STORED RECORDS →
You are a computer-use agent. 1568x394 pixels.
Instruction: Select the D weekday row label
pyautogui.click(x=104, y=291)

--

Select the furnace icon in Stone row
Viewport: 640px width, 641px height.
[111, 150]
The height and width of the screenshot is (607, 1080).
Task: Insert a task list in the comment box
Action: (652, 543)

---

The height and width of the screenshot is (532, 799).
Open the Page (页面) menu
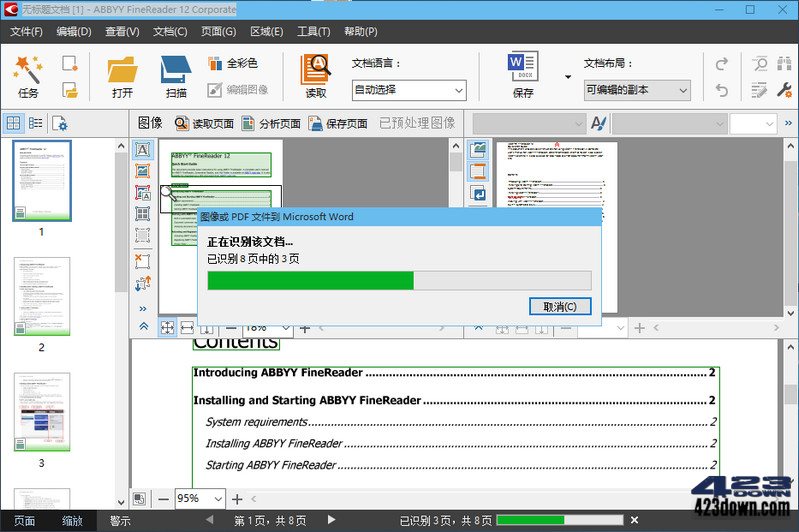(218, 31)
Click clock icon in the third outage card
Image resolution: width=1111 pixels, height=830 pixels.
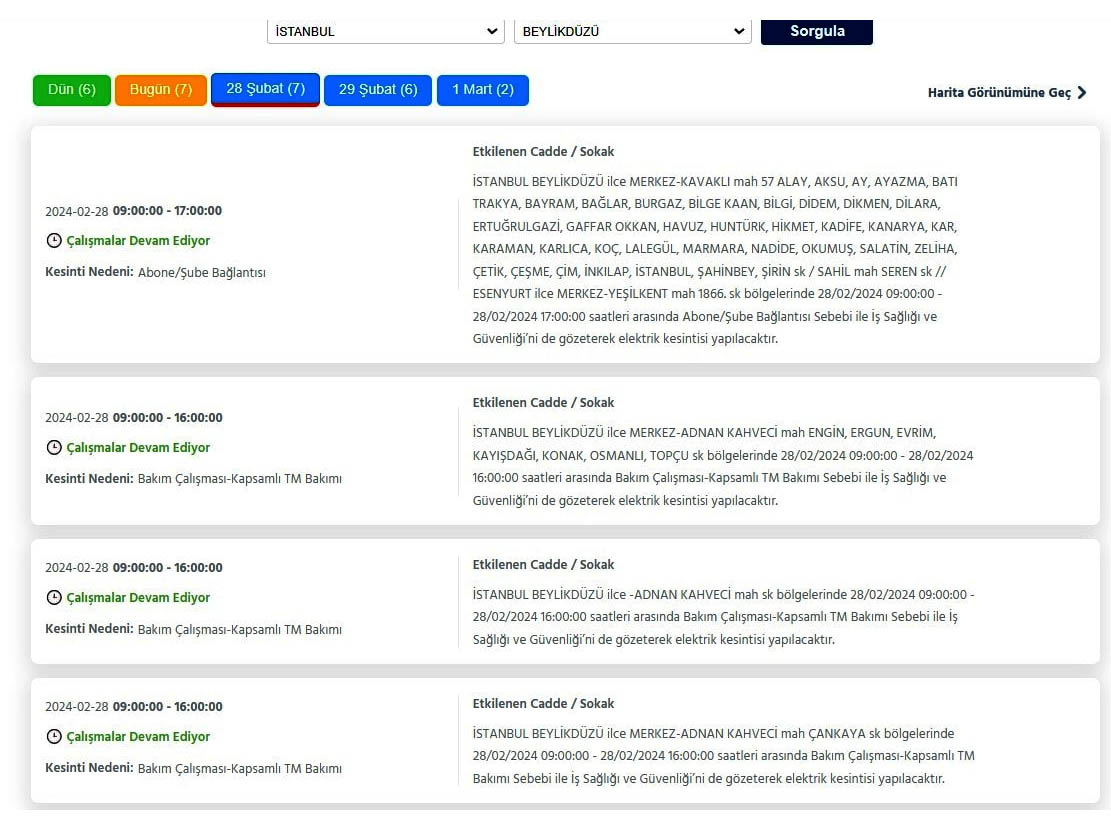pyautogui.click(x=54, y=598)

WHAT IS BEING ASKED →
Rescale the items from the line containing "You are a computer-use" up to and including the line containing "pyautogui.click(x=104, y=291)", reproducing every line, requests included, with each coordinate in the answers multiplied by 1.55 and rounded to the nearest whole number, halves rounded up.

REPLY →
You are a computer-use agent. 1568x394 pixels.
Instruction: Select the D weekday row label
pyautogui.click(x=161, y=451)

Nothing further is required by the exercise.